Sin City confab seasons SkyBridge with goodwill

3 min read

SkyBridge Capital is salting away goodwill. Anthony Scaramucci, the gregarious founder of the fund of hedge funds firm, knows he operates in a commoditized business. At the 1,800-strong SkyBridge Alternatives conference in Las Vegas known as SALT, he brings luminaries from Nicolas Sarkozy to Al Pacino and rock band Train together with investors, hedgies and rivals. It may help Scaramucci create a novel kind of edge.

The lavish spread at the Bellagio includes a poolside Fiesta Latina along with Davos-like elements like a panel with former Israeli Premier Ehud Barak and ex-U.S. Defense Secretary Leon Panetta.
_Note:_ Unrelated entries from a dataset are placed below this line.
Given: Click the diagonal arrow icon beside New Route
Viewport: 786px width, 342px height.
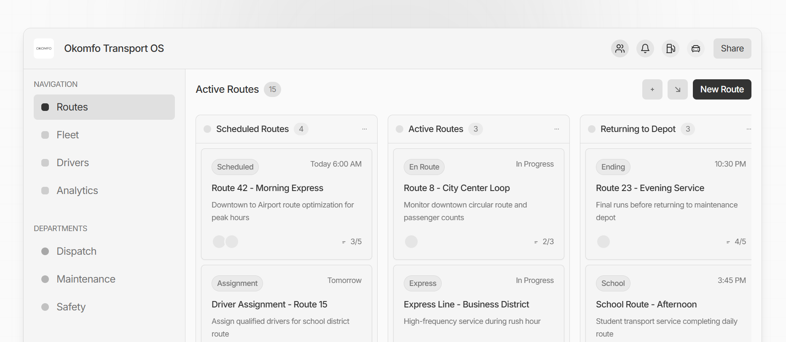Looking at the screenshot, I should [x=678, y=89].
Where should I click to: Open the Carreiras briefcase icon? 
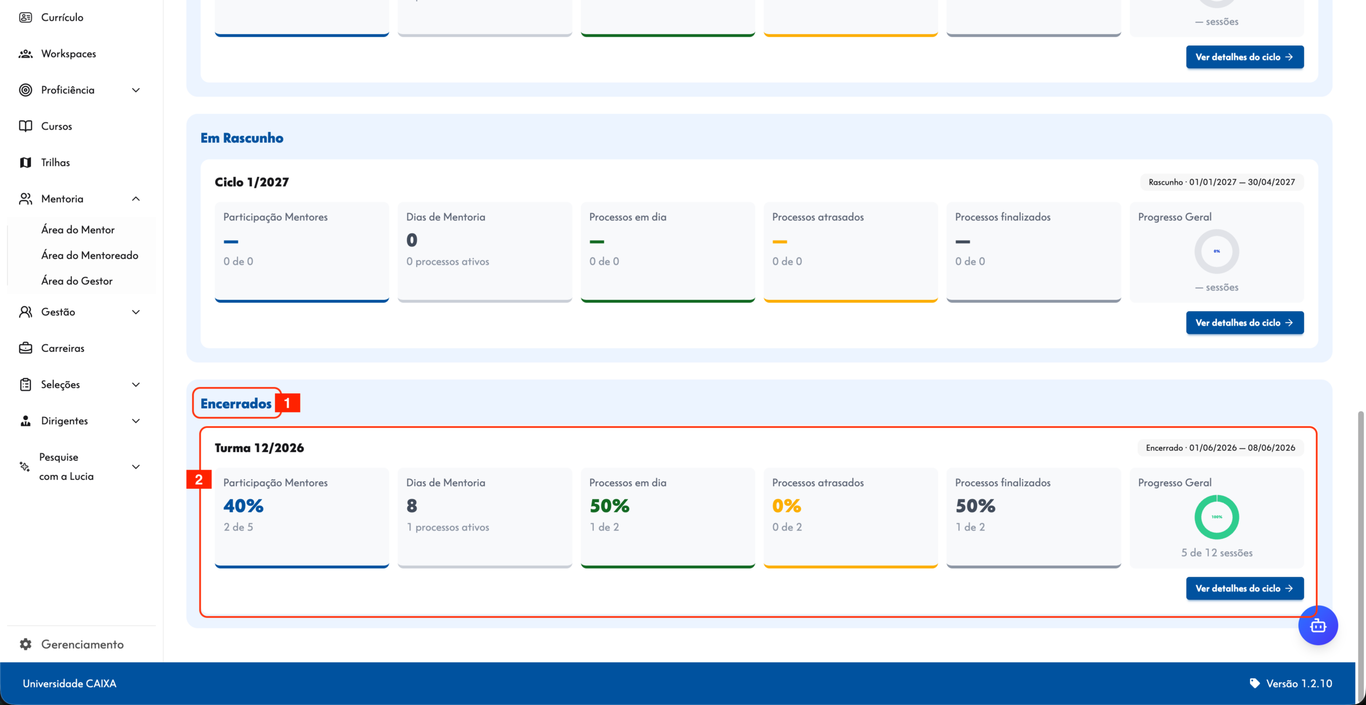point(26,348)
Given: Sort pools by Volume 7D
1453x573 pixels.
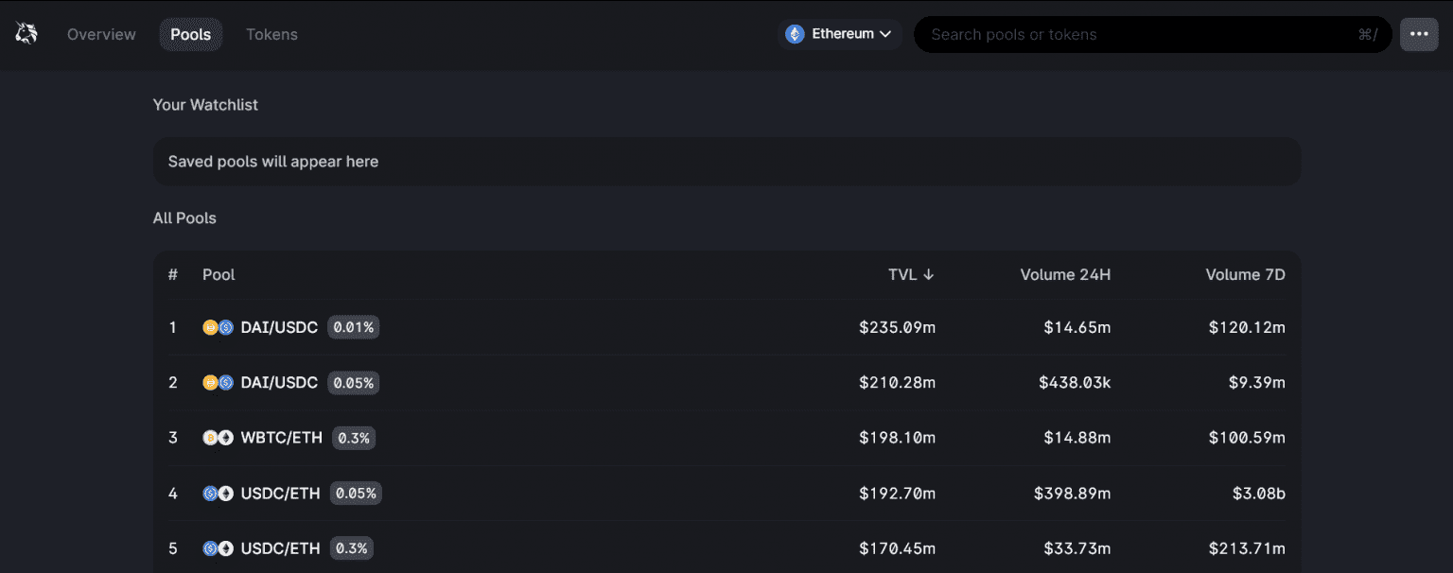Looking at the screenshot, I should click(x=1245, y=275).
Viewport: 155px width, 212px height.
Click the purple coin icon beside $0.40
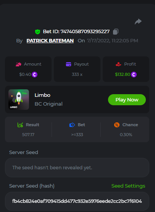(34, 74)
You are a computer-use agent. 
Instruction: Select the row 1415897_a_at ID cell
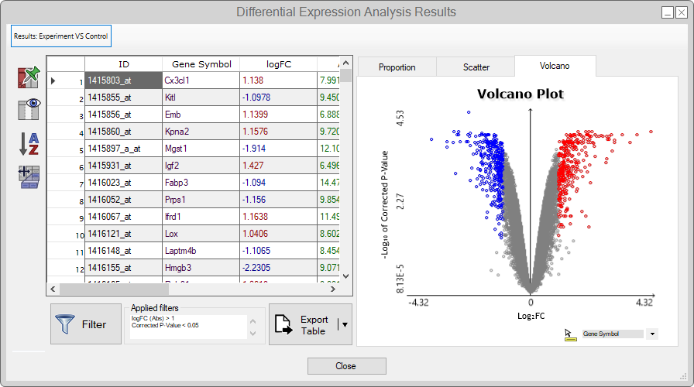(122, 147)
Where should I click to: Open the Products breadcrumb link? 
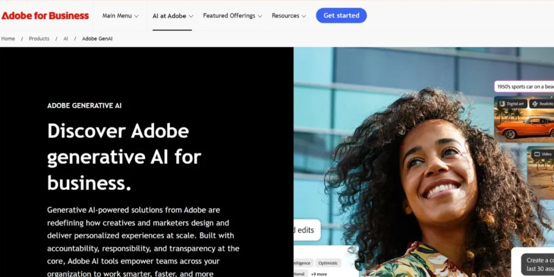pyautogui.click(x=39, y=38)
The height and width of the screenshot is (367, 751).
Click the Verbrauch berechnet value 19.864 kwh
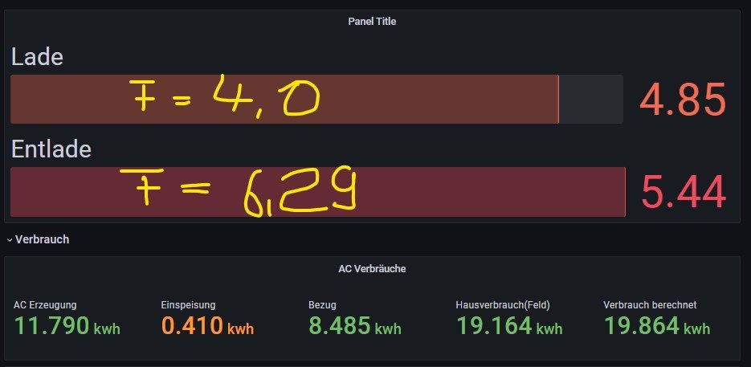click(656, 326)
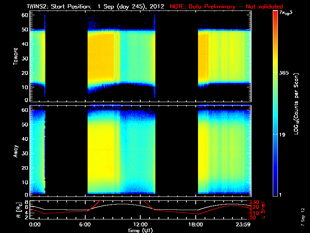The width and height of the screenshot is (310, 233).
Task: Click the 'Away' axis label
Action: click(x=16, y=151)
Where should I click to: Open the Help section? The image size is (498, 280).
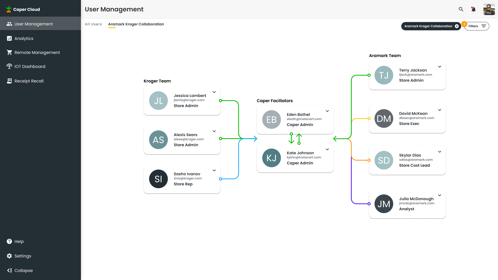pyautogui.click(x=19, y=241)
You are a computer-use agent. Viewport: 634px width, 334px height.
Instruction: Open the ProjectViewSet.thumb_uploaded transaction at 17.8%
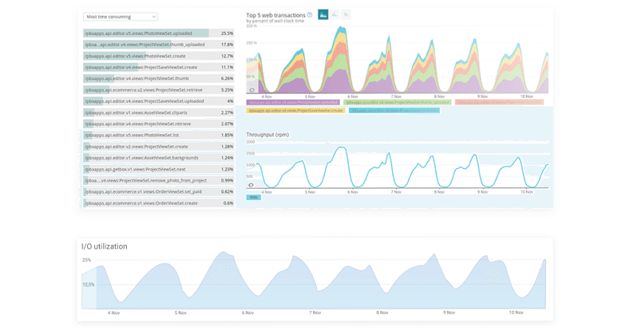pyautogui.click(x=159, y=44)
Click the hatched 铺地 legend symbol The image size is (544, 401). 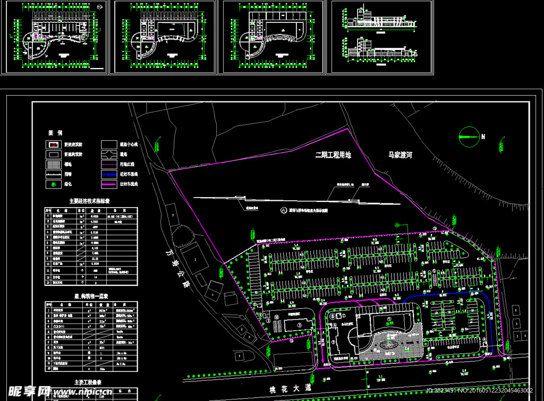pyautogui.click(x=54, y=164)
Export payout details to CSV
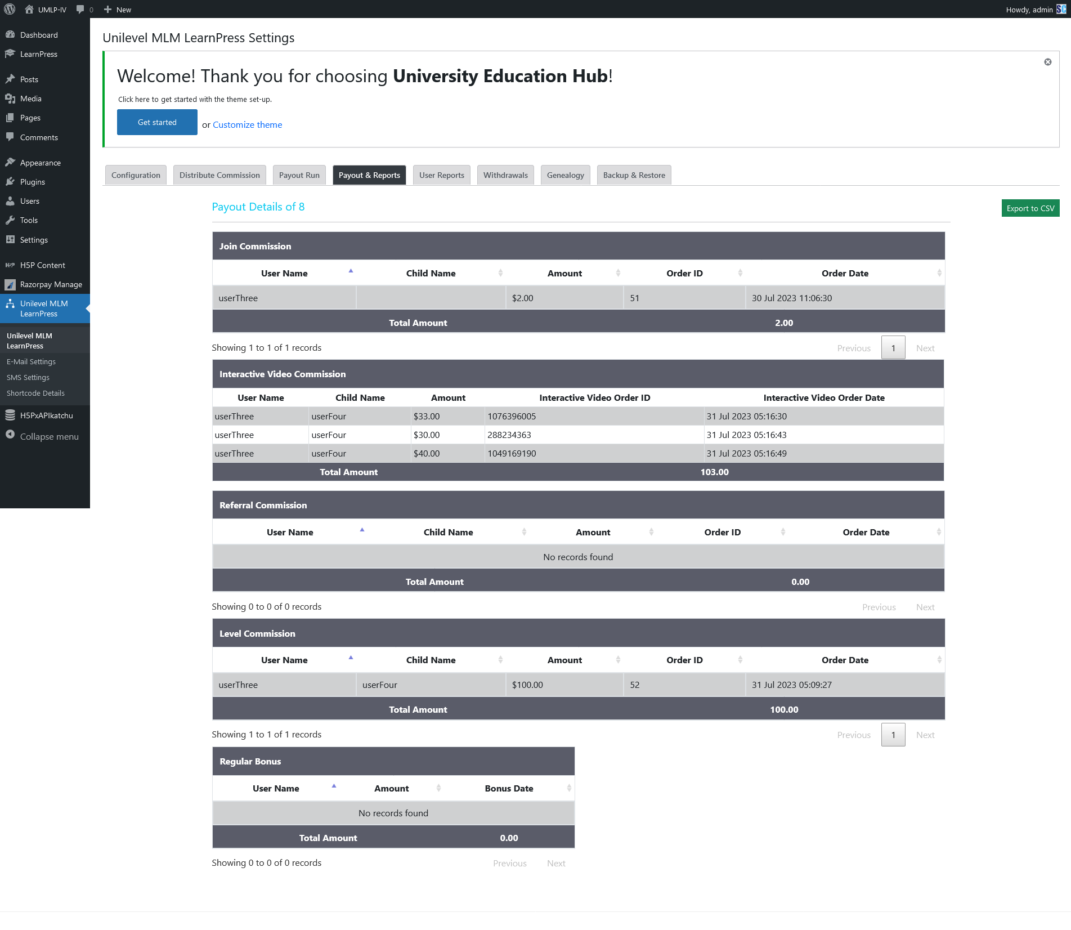Screen dimensions: 1071x930 tap(1030, 208)
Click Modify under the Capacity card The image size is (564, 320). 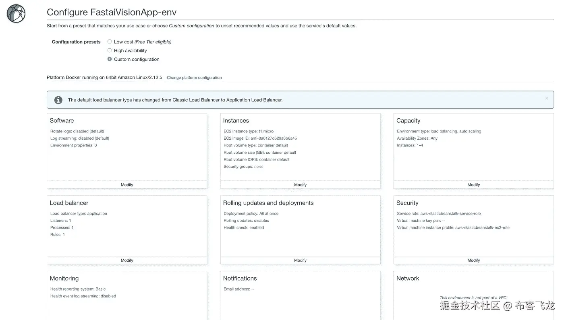coord(473,185)
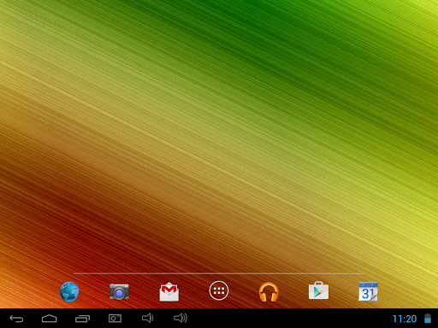Open the Browser globe app

point(69,291)
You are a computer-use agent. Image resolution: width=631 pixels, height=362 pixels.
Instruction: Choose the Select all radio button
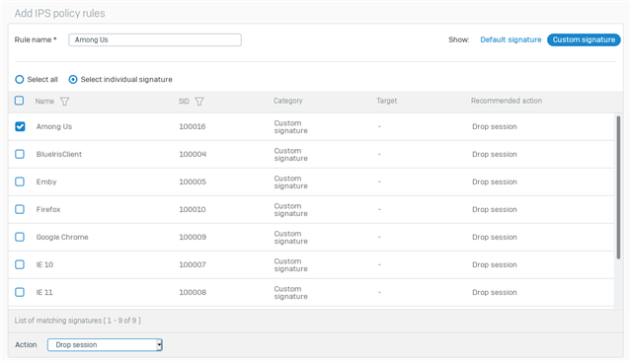click(x=20, y=80)
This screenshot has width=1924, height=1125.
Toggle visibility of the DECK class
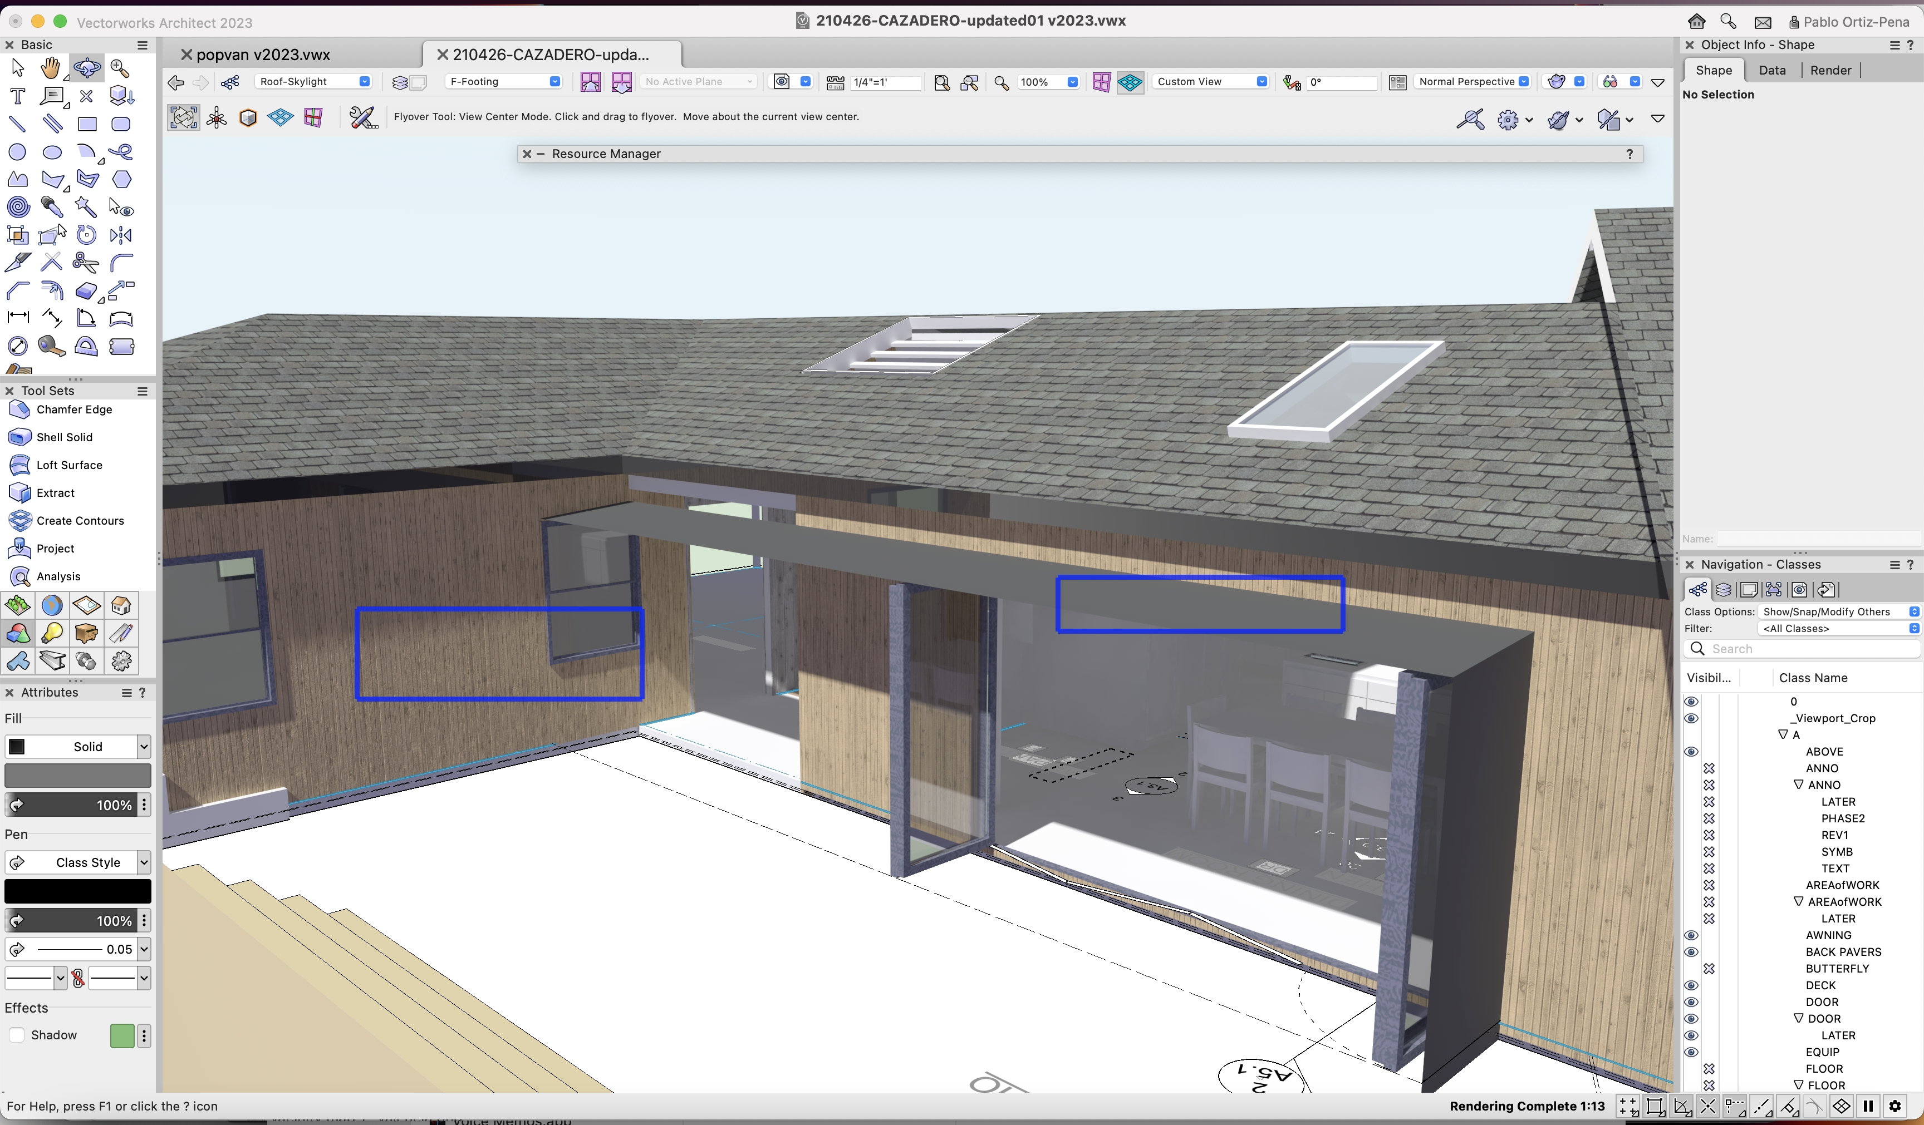(x=1691, y=985)
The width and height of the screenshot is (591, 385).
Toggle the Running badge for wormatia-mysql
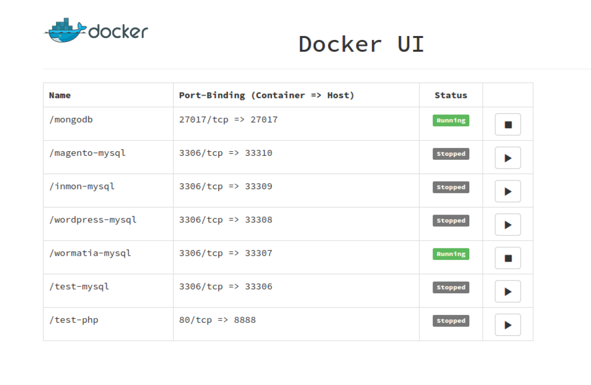[451, 254]
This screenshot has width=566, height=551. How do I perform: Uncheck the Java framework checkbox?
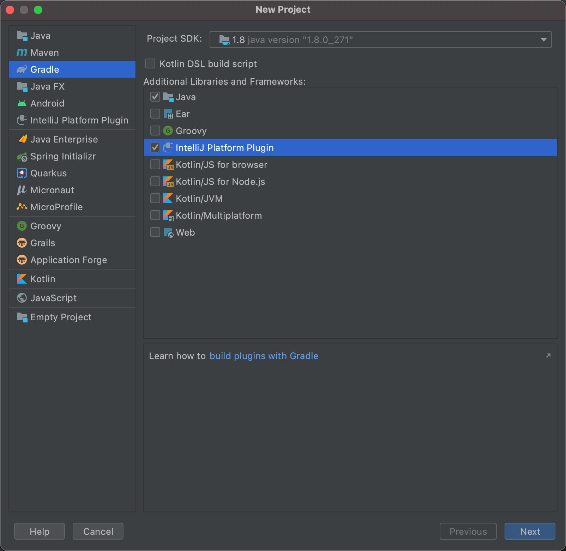click(155, 97)
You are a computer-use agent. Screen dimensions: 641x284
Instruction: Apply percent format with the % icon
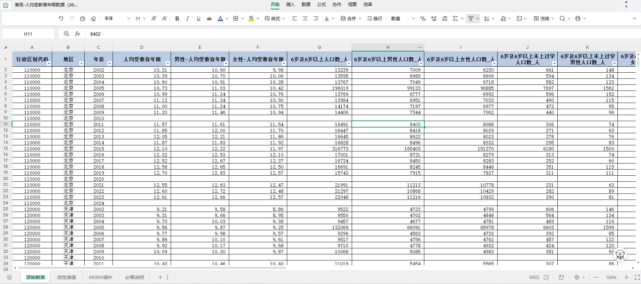pos(423,19)
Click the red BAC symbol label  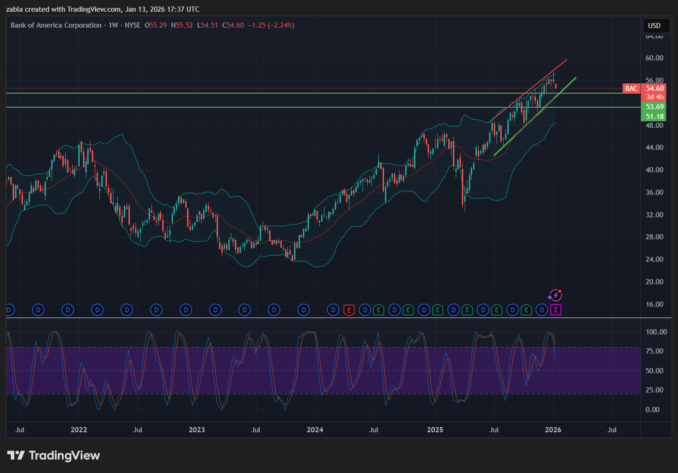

Movie stars and celebrity hedge fund bosses season SALT with a different kind of flavor to create an event that’s a mix of business, intellectual stimulation and partying. Scaramucci relishes the glad-handing, but it’s more than just a vanity project.

SkyBridge and its competitors aren’t exactly in the best spot. After growing strongly through 2007, fund of funds assets have essentially flat-lined since 2010 at about $650 billion, just four-fifths of their 2007 high, according to Hedge Fund Research. Total hedge fund industry assets, by contrast, have more than recovered from the slump to reach $2.4 trillion, topping the peak of six years ago by over 25 percent.

The extra fees charged by funds of funds have always taken a bite out of returns to investors. It took several instances of exposure to Bernie Madoff’s fraud and the financial crisis of 2008, however, to show investors that the due diligence and other added value supposedly on offer weren’t always there.

Ray Nolte, Scaramucci’s co-managing partner and more studious-seeming alter ego is – like some of SkyBridge’s rivals – trying to reinvent the genre. This involves enhancing the usefulness of a fund of funds by picking and choosing investment themes and shifting its allocation of money to managers accordingly. The approach paid off for SkyBridge in 2012 with an emphasis on funds investing in mortgages. The firm’s flagship product returned 21 percent, easily outperforming HFR’s indexes for funds of funds and hedge funds as well as the S&P 500 Index.

Fees have also dropped considerably from the old days. SkyBridge’s roughly 1.5 percent charge is typically offset by about half, Nolte reckons, by the scale discounts the firm negotiates with fund managers. Maybe an invitation to SALT can help smooth those talks – and certainly a potential investor who attends the event can’t miss the SkyBridge name or the effervescent Scaramucci.

SALT may not quite make investors see SkyBridge as the Starbucks among providers of undifferentiated diner coffee – a characteristically ambitious Scaramucci analogy. Performance and other factors surely matter more. But the combination seems to be working. In a part of the hedge fund industry that isn’t growing, SkyBridge has been adding $150 million of assets a month this year to a stockpile that has now reached $7.8 billion. If even a fraction of that investor interest is due to SALT, Scaramucci can count his two-and-a-half day shindig a useful sweetener.